Well, announced isn’t quite the right word: The news was noted by TechCrunch on Wednesday after being shared in a DuckDuckGo blog post earlier that day. Within that blog post, the raise is the blink-and-you-missed-it fourth bullet point in a list shouting out other success such as annual revenues topping $100 million per year, a 55% search traffic increase over the past year and a coming DuckDuckGo desktop app.
The blog post describe the raise as “mainly secondary investment from new & existing investors.” Those investors include Omers Ventures, Thrive, GP Bullhound, Impact America Fund, WhatsApp founder Brian Acton, World Wide Web inventor Tim Berners-Lee, VC and diversity activist Freada Kapor Klein, and entrepreneur Mitch Kapor. Omers Ventures previously led DuckDuckGo’s $10 million round in 2018.

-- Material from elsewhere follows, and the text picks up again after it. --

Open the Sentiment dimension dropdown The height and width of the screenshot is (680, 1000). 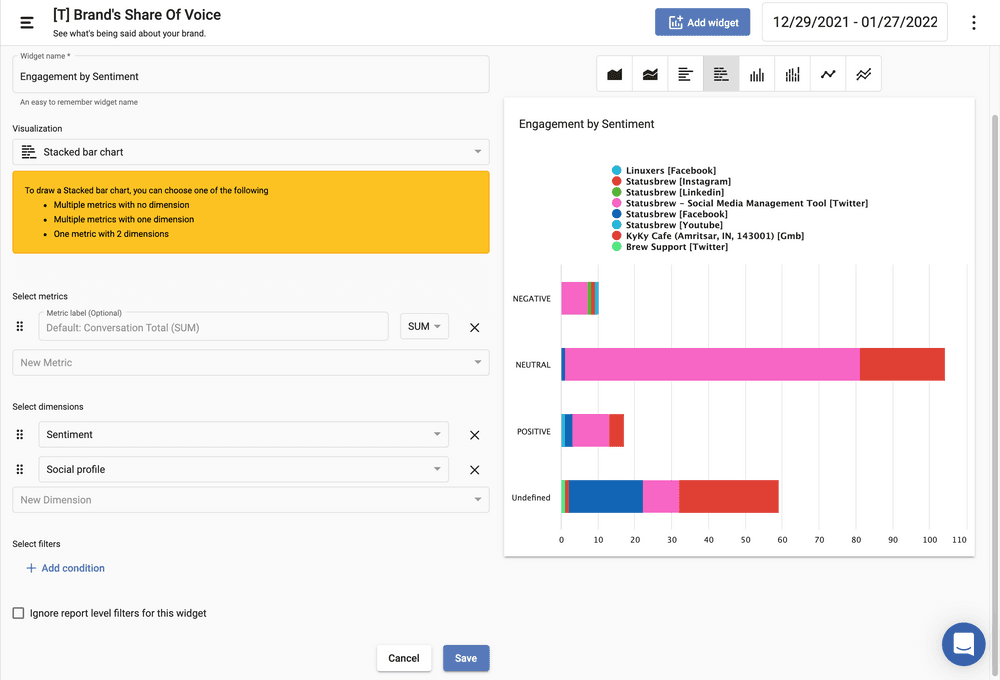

The company, founded by CEO Gabe Weinberg in 2008, has made a name for itself by adhering to a tracker-free privacy standard, blocking ad-tracking cookies and keeping users’ search history private. It’s also one of Philadelphia’s notable consumer-focused growth software companies at scale, alongside unicorn goPuff. (It’s also, fun fact, one of Guru cofounder Rick Nucci’s favorite Philly startups — though “startup” surely doesn’t apply anymore.)
At this scale, the raise will catapult your friendly, privacy-minded search engine into a global conversation about Big Tech supremacy. For example, there have been long discussed rumors of DuckDuckGo being a viable acquisition target for privacy-minded Apple in its competition with Google.